De terugloop van het aantal mensen in de wettelijke regeling heeft ook voor de beroepsgroep van Van der Linden, de WSNP-bewindvoerder, nadelige effecten. ‘Ik hoor veel collega’s die stoppen of andere werkzaamheden erbij moeten gaan doen omdat er gewoon te weinig mensen in die regeling terechtkomen. Dat zorgt er op termijn voor dat er heel veel kennis en ervaring met die wettelijke sanering verdwijnt,’ aldus de voorzitter van de beroepsvereniging. ‘Dat lijkt me niet wenselijk.’
‘Te veel drempels’
Om in het wettelijke schuldsaneringstraject terecht te komen moet eerst het zogenoemde minnelijk traject worden doorlopen via de gemeentelijke schuldhulpverlening.
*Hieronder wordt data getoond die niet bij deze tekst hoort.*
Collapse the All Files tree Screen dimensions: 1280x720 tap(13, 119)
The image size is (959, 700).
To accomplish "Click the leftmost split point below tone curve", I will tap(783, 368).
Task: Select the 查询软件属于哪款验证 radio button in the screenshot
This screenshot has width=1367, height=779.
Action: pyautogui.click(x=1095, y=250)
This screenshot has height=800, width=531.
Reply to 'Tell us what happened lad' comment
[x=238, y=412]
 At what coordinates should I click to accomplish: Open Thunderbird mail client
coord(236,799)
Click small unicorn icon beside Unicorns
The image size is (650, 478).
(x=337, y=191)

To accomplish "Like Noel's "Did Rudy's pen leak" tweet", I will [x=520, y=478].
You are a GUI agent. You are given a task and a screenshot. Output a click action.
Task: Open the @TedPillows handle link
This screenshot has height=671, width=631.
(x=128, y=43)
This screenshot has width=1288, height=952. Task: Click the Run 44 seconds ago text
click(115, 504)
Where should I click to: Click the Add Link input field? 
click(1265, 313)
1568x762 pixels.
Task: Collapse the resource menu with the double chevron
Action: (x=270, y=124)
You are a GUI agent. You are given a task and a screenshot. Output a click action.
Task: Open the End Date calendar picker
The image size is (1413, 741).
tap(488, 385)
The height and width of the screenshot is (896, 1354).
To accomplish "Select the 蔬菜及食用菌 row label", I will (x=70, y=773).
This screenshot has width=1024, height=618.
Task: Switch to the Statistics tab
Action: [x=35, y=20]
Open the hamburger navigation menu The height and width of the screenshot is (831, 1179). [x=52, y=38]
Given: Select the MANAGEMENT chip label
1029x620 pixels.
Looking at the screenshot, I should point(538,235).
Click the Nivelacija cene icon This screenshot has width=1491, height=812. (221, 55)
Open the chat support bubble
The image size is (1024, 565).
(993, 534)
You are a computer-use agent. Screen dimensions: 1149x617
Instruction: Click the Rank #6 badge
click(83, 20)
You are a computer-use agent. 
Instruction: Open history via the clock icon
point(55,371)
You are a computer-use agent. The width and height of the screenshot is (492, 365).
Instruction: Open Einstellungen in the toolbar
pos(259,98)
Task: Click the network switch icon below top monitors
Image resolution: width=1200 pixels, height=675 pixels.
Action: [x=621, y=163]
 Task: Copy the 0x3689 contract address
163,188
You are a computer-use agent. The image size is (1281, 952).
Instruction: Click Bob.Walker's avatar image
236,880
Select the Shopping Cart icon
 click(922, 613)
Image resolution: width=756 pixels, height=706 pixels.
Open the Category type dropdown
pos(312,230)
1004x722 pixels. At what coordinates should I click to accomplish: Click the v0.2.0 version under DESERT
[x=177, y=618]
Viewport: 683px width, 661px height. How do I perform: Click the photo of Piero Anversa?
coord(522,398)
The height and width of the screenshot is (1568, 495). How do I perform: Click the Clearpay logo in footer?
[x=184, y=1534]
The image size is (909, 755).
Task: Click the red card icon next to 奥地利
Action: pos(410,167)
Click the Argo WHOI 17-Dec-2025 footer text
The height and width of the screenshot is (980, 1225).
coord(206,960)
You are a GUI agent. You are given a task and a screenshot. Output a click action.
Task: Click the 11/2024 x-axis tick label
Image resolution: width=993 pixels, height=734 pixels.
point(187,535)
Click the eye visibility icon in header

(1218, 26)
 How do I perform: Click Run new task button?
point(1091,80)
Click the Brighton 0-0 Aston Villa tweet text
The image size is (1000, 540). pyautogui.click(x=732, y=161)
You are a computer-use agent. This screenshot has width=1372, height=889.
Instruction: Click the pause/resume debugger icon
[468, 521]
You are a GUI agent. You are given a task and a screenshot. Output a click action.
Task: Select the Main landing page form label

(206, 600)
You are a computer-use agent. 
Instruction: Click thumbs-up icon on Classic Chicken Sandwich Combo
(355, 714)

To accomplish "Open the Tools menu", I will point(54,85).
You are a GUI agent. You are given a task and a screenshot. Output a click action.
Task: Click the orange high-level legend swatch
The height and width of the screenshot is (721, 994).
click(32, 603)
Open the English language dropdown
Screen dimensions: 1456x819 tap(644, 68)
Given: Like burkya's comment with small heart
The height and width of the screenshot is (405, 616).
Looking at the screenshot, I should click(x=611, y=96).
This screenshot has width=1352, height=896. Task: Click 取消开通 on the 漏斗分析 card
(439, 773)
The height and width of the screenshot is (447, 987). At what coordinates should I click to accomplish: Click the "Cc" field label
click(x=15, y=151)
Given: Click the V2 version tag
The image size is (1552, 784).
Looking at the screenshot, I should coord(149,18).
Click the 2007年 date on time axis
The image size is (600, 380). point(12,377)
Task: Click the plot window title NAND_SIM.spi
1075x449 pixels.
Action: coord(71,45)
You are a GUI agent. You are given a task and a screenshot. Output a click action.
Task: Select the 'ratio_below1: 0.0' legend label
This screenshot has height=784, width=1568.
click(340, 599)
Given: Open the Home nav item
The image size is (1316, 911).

Dat houdt in dat er met schuldeisers wordt onderhandeld om tot een betalingsregeling te komen. Pas als dat geprobeerd en mislukt is, is de weg vrij voor de wettelijke regeling.
Maar er worden veel – te veel - drempels opgeworpen om in de minnelijke regeling terecht te komen, vindt Van der Linden. En daar stokt het systeem dan ook volgens hem. ‘Schuldhulpverlening is maatwerk, maar het traject via de gemeente verloopt veelal traag en voor sommige groepen, zoals mensen met een koophuis of een onderneming, blijkt het helemaal ingewikkeld of in veel gevallen onmogelijk te zijn om te worden toegelaten tot de minnelijke regeling. Elke gemeente mag zijn eigen beleid bepalen en dat zorgt ervoor dat iemand in de ene gemeente wel en in de andere gemeente niet geholpen wordt.’
‘Schaf het minnelijke traject af’
WSNP-bewindvoerder Van der Linden is niet de enige die ervaart dat de doorstroom naar de wettelijke regeling vanuit de gemeente vastloopt. Eerder in het onderzoek spreken we al met Annette Druijf, bestuurslid bij de Nederlandse Branchevereniging voor Professionele Bewindvoerders. Ook zij beschrijft problemen bij de doorstroom naar de gemeentelijke schuldregelingen.
Om te zorgen dat er weer meer mensen via de wettelijke regeling aan een schone lei geholpen kunnen worden stelt Van der Linden voor om de minnelijke regeling af te schaffen. ‘Zorg dat er in het eerste half jaar door de WSNP-bewindvoerder wordt gekeken of er een regeling valt te treffen met de schuldeisers. Als dat niet lukt dan kan deze de rechter verzoeken het wettelijke schuldsaneringstraject voort te zetten. Het hoeft allemaal niet zo lang te duren,’ aldus Van der Linden.